Christmas Celebration
Actually, this is my third Christmas concert event this season. I began with the Christmas Pops concerts (also at the Meyerson), conducted by Marvin Hamlisch. There’s a certain sense of irony—at least I hope that’s what it is, I understand most people use “irony” incorrectly . . .

Where was I? Oh yes, a certain sense of irony about a Christmas concert conducted by a Jewish guy, but as he pointed out, “White Christmas” was written by a Jew. And so, I realized at concert event number two (Stonebriar Community Church), was “O Holy Night.”

Why do you suppose Jewish guys write such great Christmas songs?

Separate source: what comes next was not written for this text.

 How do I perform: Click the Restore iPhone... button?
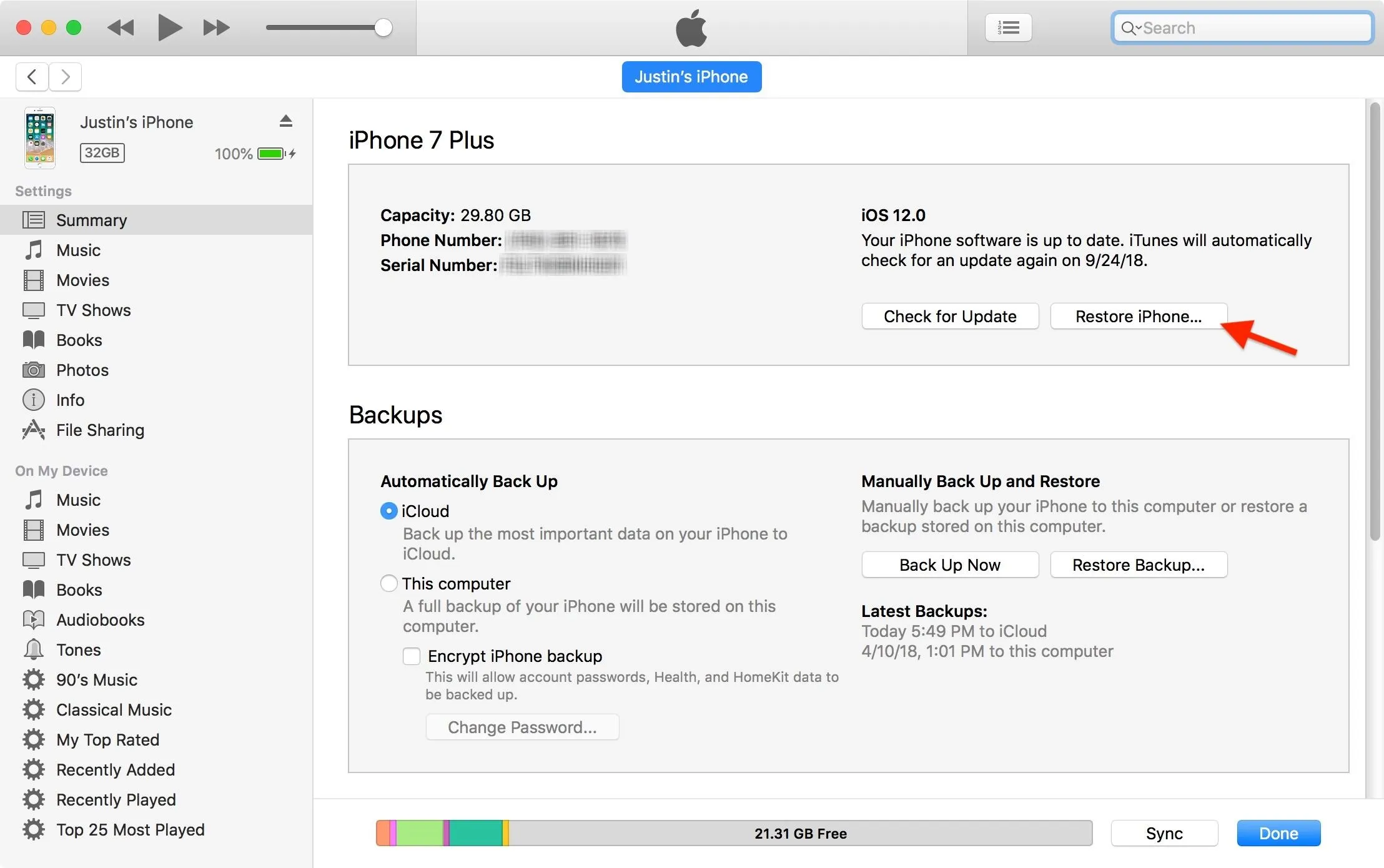point(1138,317)
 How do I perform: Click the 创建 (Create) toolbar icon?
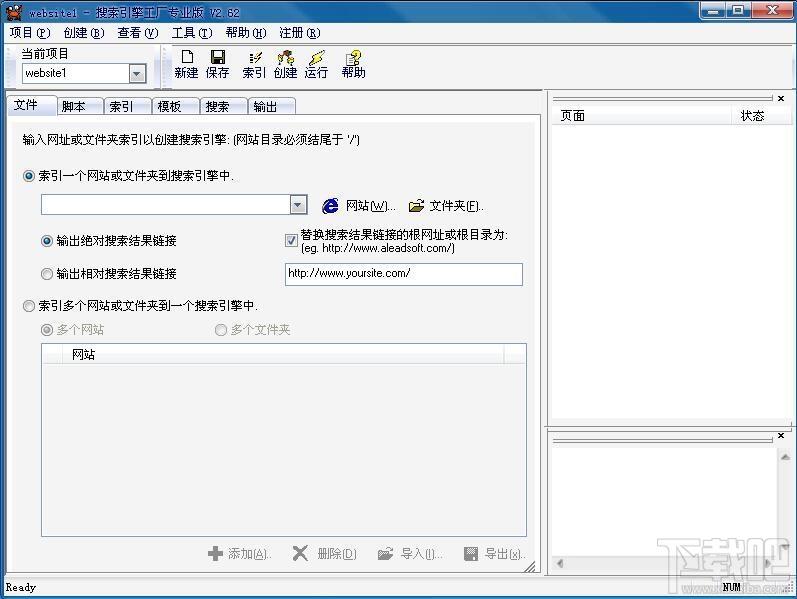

Anyway, once this last round of concerts is over, I’ll be back online. Until then, you can find me here:

Inside the Meyerson

Sadly, no chorus in this pic.

I’m generally on the back row under the organ pipes, center section, left side. If you’re in the Dallas area and could use some musical holiday cheer, please join us. No less than MSNBC.com touted our concerts as one of the “Top 10 Holiday Concerts in America!”

 

And if you do show up, come say hi. I can generally be found hanging around the upper level of the lobby during intermission, waiting for Santa to come by with his basket of candy canes. If he asks, don’t tell him you’ve been naughty or he’ll break your candy cane. Don’t ask me how I know.